Poor Joey Gallo. So much promise, so little to show for it so far.
Most players will tell you that hitting is 85% confidence, the other 15% is thinking you can do it.
Gallo’s problem isn’t just with the twelve-inch-wide slab of rubber known as home plate, it’s in the seven-inch-wide slab of head upon his shoulders.
He is pressing. How else to explain how a guy with that much talent seems so utterly, cluelessly lost?
You have to feel for the guy. Everybody is familiar with the famous picture from his Little League days in Las Vegas of him, Bryce Harper and Kris Bryant. The three amigos. How crushing does it have to be to see his two childhood friends each win the National League M.V.P. in consecutive seasons, all while he is struggling just to hang on at Triple-A?
While there is a part of him that is naturally thrilled for the success of his friends, you can’t help being reminded of the Gore Vidal quote, “Every time a friend succeeds, a little something inside of me dies.”

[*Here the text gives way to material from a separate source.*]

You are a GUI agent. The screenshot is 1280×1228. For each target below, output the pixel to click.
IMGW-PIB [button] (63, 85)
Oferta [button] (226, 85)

Oddly, every expert on MLB Network Radio has predicted big things from Gallo this year. I’m not sure if they actually saw him carry a bat to the plate last year or if they are just going by old press clippings. But Gallo is more lost than Amelia Earhart.
And that’s a shame. His power potential is off the charts.
Maybe those predictions just add to the weight of expectations crushing his shoulders. But you can’t help feeling 2017 is his last chance at being a prospect. He is dangerously close to Chi Chi Gonzalez territory.
History suggested he wouldn’t ever be the All-Star some projected upon him. Only seven players who led the minor leagues in home runs have ever made a major league all-star game: Ryan Howard, who did it three times, Bryan LeHair, Danny Tartabull, Ron Kittle, Tim Laudner, Dave Duncan, and Kris Bryant.
Right now, the All-Star Game in Miami is the furthest thing on Joey Gallo’s mind.
Instead, it appears his mind is cluttered with doubt, insecurity, apprehension and confusion. All of which are the enemy of confidence.
On the bright side, a little bloop that falls in for a base hit today can turn it all around.